Correlation of Country Goverment Index & GDP Captia

Author

Brian Kwong, Connor Gamba, Joey Bailitz, Arneh Begi

Import the Needed Libraries

Please make sure you have the following libraries installed:

  1. Tidyverse
  2. Here
  3. Janitor
  4. Styler
  5. Reactablefmtr
  6. gganimate
  7. gifski
Code
# Set output scope
options(scipen = 0)

# Clears environment
remove(list = as.vector(ls()))

#| output: False
library(tidyverse)
library(janitor)
library(styler)
library(reactablefmtr)
library(gganimate)
library(gifski)

# Formats documents:
style_file(path = here::here("Src", "Correlation_of_Country_Goverment_Index_&_GDP_Captia.qmd"), style = tidyverse_style, strict = TRUE)

Introduction

Background

The following data contains data collected on countries GDP and independent international calculation of a absence of corruption index from a variety of factors including government transparency, public official use of state dollars for personal gain and general trust in government officials being truthful in their actions between the years 1975 and 2021. Higher absence corruption index signals lower perceived corruption.

RECORDS SUPPLIED:
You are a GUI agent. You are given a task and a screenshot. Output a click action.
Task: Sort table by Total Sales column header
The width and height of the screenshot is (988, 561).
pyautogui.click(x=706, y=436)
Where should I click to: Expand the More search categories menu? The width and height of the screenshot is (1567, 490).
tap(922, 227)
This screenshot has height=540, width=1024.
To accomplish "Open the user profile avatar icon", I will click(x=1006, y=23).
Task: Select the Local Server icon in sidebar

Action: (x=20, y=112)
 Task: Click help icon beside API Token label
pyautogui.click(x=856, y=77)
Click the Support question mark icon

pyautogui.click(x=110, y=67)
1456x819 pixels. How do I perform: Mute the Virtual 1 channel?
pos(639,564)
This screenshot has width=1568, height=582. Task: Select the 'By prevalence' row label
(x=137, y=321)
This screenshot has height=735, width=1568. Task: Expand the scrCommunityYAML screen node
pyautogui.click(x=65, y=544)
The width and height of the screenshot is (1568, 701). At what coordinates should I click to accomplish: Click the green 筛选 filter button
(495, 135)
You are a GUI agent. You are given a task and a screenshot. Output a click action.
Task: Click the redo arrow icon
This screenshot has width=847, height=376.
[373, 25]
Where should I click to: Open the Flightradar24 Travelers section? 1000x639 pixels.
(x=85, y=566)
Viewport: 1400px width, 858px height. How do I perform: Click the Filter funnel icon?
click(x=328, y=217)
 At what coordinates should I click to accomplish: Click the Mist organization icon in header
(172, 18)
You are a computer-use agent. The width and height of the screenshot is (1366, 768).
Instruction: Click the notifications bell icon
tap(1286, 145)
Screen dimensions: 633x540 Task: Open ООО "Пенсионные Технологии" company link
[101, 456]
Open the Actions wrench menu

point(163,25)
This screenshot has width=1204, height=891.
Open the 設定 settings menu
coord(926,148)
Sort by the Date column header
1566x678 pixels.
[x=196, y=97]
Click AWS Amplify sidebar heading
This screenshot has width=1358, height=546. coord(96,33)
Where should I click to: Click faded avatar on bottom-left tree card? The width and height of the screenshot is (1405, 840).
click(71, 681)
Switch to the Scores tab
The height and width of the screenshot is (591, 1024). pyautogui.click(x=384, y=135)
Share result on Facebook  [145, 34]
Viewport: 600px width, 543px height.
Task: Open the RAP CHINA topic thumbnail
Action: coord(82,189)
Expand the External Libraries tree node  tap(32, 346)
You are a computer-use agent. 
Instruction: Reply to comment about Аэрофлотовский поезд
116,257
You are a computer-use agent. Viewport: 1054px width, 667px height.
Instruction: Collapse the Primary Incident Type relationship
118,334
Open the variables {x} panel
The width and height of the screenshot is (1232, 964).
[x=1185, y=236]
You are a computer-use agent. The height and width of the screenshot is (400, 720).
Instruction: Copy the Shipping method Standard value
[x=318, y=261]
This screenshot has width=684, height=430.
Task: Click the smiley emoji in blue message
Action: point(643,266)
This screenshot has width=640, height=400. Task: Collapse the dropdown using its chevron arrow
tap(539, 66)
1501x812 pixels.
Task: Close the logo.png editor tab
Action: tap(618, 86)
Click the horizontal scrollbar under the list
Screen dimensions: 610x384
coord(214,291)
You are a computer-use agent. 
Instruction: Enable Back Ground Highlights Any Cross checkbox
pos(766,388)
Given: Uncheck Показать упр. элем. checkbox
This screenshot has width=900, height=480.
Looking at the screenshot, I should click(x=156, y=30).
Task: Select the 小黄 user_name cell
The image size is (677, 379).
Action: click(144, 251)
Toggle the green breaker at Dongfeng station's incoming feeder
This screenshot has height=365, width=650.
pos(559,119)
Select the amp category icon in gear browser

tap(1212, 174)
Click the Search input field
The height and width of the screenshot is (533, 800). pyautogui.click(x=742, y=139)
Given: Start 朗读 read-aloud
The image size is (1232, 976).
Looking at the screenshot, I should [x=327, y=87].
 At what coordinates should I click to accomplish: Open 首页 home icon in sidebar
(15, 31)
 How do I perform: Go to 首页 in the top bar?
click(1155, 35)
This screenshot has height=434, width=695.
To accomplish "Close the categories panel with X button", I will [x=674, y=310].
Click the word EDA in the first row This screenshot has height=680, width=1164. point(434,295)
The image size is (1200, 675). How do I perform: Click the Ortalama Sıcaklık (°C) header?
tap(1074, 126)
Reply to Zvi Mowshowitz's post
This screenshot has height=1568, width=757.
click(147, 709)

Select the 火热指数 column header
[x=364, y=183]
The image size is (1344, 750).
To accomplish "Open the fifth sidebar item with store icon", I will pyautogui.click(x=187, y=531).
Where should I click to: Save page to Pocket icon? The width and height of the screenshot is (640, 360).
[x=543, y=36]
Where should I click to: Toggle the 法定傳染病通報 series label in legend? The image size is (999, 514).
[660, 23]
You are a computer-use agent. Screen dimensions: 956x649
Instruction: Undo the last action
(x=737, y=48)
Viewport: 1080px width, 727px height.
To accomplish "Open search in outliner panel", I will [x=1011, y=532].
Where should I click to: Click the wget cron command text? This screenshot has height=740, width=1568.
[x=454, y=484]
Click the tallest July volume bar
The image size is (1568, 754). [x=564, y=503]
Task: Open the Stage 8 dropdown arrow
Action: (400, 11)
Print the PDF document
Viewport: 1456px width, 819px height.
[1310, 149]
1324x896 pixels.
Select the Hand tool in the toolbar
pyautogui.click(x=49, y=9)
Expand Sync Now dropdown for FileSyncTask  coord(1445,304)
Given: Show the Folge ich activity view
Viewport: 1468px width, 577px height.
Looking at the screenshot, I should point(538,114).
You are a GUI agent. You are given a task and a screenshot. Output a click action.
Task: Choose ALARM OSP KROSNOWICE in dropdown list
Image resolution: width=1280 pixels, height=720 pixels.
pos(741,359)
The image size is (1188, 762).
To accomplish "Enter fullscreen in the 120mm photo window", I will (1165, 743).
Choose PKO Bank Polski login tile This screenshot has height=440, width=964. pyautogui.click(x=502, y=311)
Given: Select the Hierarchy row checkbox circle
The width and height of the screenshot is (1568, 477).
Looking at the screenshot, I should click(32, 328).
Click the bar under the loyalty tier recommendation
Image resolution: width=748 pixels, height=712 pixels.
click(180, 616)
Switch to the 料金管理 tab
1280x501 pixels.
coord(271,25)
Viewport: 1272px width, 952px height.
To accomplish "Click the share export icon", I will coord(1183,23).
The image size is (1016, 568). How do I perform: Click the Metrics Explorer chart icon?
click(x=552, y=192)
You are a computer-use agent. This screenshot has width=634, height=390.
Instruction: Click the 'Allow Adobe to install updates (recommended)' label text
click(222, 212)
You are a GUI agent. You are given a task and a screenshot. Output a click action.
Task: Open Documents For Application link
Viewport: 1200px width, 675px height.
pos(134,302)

REQUESTS:
- A) According to the GDP analysis page, what does a higher absence of corruption index signal?
- B) Reproduce the GDP analysis page word for word, beginning at the words "# Clears environment" and stopping after the words "strict = TRUE)".
- C) Render this sentence from the GDP analysis page in Spanish: "Higher absence corruption index signals lower perceived corruption."
The material is separate from the GDP analysis page.

ANSWERS BELOW:
- A) Lower perceived corruption.

- B)
# Clears environment
remove(list = as.vector(ls()))

#| output: False
library(tidyverse)
library(janitor)
library(styler)
library(reactablefmtr)
library(gganimate)
library(gifski)

# Formats documents:
style_file(path = here::here("Src", "Correlation_of_Country_Goverment_Index_&_GDP_Captia.qmd"), style = tidyverse_style, strict = TRUE)

- C) Un índice de ausencia de corrupción más alto indica una menor corrupción percibida.